** WRITTEN INSTRUCTION **
Please set down every line of the rows below word for word, leaving the pictures out.

** INFORMATION GIVEN **
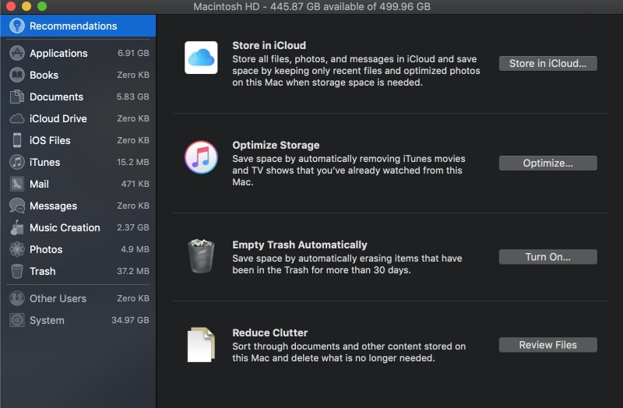
Task: Click the Optimize… button
Action: 547,163
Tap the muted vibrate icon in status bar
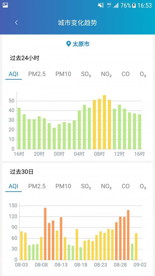Image resolution: width=155 pixels, height=276 pixels. tap(101, 5)
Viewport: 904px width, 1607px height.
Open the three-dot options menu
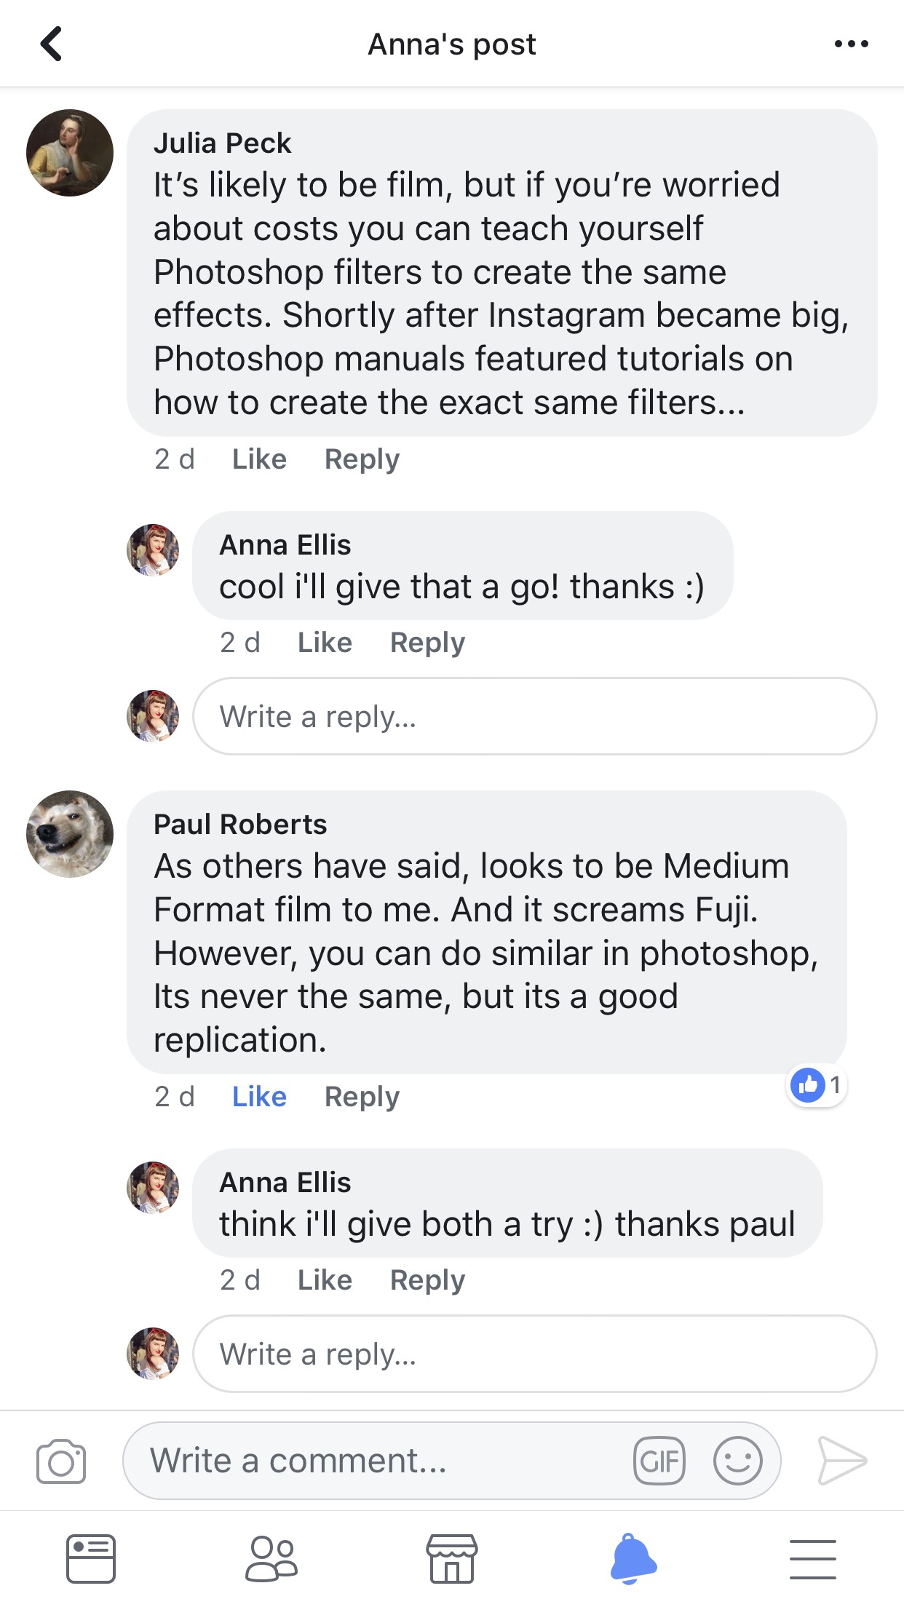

** RESULT OF THE TASK **
Task: Click the Optimize… button
Action: 547,163
Tap the muted vibrate icon in status bar
Image resolution: width=155 pixels, height=276 pixels. tap(101, 5)
Viewport: 904px width, 1607px height.
Open the three-dot options menu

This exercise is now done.